Organ distribution studies of optimized formulations at different time intervals were done on male Wistar rats (180–220 g). Doses were delivered through pulmonary route by using insufflators (Penny Century, PA, USA). The bio-analytical method was developed by HPLC spectroscopy. The chromatographic conditions were optimized as WATERS, C-18 column (250 mm*4.6 mm*5 µ) as stationary phase, Buffer (Na₂HPO₄): ACN (43:57) as mobile phase and flow rate was 1 ml/min.
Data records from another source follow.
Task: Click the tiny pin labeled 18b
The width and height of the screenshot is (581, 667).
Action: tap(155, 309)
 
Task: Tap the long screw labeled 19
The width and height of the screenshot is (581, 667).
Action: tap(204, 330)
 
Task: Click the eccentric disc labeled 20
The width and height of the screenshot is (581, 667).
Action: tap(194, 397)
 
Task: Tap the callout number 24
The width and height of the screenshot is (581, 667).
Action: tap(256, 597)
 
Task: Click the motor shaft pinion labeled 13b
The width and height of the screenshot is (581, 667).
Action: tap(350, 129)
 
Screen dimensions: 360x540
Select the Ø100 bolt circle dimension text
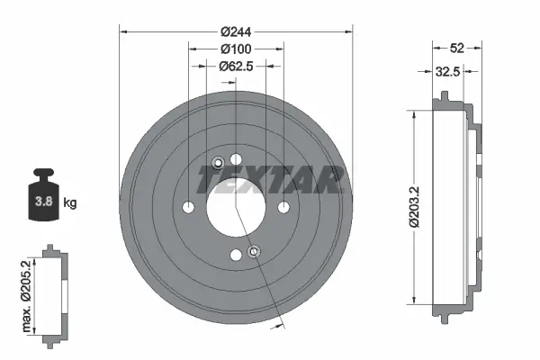(x=236, y=48)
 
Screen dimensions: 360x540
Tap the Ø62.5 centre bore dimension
(x=237, y=66)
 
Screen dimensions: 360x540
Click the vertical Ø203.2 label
(x=416, y=207)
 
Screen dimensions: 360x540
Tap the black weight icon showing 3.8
(x=42, y=194)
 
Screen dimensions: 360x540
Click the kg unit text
(x=70, y=202)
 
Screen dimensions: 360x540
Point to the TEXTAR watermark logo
(x=270, y=180)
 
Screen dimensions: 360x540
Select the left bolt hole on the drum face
(x=188, y=209)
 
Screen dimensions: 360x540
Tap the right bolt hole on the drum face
(x=284, y=208)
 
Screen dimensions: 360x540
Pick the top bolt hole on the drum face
(x=236, y=160)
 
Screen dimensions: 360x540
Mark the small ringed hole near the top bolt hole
(x=218, y=163)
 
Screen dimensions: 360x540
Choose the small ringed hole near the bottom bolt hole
(x=254, y=251)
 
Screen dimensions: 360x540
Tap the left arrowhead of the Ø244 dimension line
(x=123, y=31)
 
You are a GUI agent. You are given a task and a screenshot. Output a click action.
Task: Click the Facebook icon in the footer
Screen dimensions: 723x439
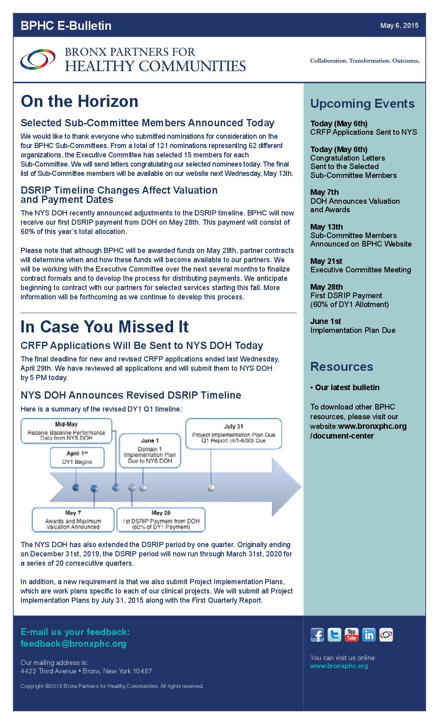317,635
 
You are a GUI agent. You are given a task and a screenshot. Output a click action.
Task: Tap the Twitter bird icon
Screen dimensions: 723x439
334,635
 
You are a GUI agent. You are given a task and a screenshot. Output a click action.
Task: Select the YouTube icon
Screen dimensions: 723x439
351,635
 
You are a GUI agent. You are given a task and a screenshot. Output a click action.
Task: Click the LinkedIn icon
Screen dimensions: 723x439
369,635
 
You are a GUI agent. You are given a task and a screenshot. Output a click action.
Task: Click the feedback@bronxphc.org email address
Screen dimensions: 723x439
73,644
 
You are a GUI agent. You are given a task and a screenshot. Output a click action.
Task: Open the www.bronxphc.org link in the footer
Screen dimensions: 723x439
339,666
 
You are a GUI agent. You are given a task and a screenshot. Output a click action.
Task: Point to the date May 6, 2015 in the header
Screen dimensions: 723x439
399,25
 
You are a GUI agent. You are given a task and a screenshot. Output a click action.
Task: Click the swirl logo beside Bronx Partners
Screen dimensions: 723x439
38,60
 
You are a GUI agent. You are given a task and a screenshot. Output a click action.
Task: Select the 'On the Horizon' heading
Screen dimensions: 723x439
79,101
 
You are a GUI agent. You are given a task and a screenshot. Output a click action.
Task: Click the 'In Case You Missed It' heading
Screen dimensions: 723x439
105,327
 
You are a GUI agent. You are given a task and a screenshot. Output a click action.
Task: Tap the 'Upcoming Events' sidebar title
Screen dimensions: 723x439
362,104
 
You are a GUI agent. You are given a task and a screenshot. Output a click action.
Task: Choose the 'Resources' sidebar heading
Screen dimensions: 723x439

The amount of drug distributed in different organs (lungs, liver, spleen and kidney) is shown in Figure 14 and Table 6.

Figure 14. Organ distribution studies of PTX-loaded NLC-based DPI.
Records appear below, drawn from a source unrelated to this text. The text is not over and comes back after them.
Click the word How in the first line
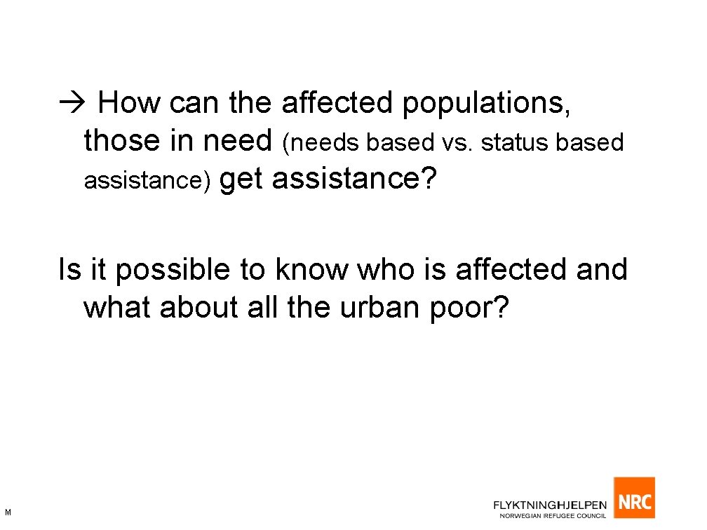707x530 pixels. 129,104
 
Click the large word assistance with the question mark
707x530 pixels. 354,179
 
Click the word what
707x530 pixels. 118,307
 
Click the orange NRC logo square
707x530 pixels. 634,498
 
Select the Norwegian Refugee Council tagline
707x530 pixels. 553,516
Table 6. Amount of drug present in organs (lungs, liver, kidney, spleen), homogenate of tested and control animals.

Time (h)	Lungs (Formulation)	Liver (Formulation)	Kidney (Formulation)	Spleen (Formulation)	Lungs (Plain Drug Solution)
AFTER 1 h	287.33 ± 3.75	52.33 ± 3.17	34.00 ± 2.08	25.00 ± 1.55	51.66 ± 3.17
AFTER 4 h	266.66 ± 2.60	47.00 ± 2.30	28.66 ± 2.33	17.66 ± 0.88	46.00 ± 2.08
AFTER 8 h	263.00 ± 3.46	39.00 ± 1.52	25.00 ± 0.57	16.33 ± 1.45	40.06 ± 2.49

Lungs uptake of the drug from the DPI was higher as compared to plain drug suspension. Because in case of lyophilized NLC, clearance of the drug from the organ was less due to slow release of the drug from the NLC. PTX-DPI longevity in lung tissue was a direct consequence of the retention of the lipidic nanocarriers at the site and the retention of the drug in lipid nanoparticles. The potential for pulmonary delivery of may have clinical significance in the light of recent data demonstrating that PTX-NLC-DPI was highly effective, following inhalation in rat lungs. Drug concentration in lungs was higher because of the direct exposure of the PTX-DPI to lungs.

Conclusion

In this study, drug-loaded NLCs were successfully prepared using different surfactants. NLCs were prepared by the emulsification technique using a Box-Behnken design and displayed small, homogeneous size, high entrapment efficiency and satisfactory drug loading. The Box-Behnken design indicated that the most effective factors on the size and PDI were at high (1.5%) surfactant concentration, low lipids ratio (6:4) and medium homogenization speed (6000 rpm). Maximum cellular uptake was observed with Tween 20 formulation was shown on Caco-2 cell lines. Furthermore, spray drying of resultant NLCs showed good aerodynamic behavior and were found suitable for drug delivery to deeper airways. In-vivo studies confirmed the therapeutic efficacy of developed formulation and demonstrated the better localization of drug within the lungs using different surfactant-based pulmonary delivery systems. We can conclude that delivering drugs through pulmonary route for local action is advantageous. The surfactants were helpful in treating drug resistance lung cancer by inhibiting P-gp efflux in the form of nano lipidic carriers. This work can thus give us the better idea to work in the direction of surfactant-based delivery system by inhibiting P-gp efflux inhibition for treating lung cancer via pulmonary route.

Declaration of interest

The authors confirm that this article content has no conflicts of interest.

Author Dr Amit K. Goyal is thankful to the Department of Biotechnology (DBT), New Delhi (under IYBA scheme; BT/01/IYBA/2009 dated 24 May 2010), for providing financial assistance to carry out research.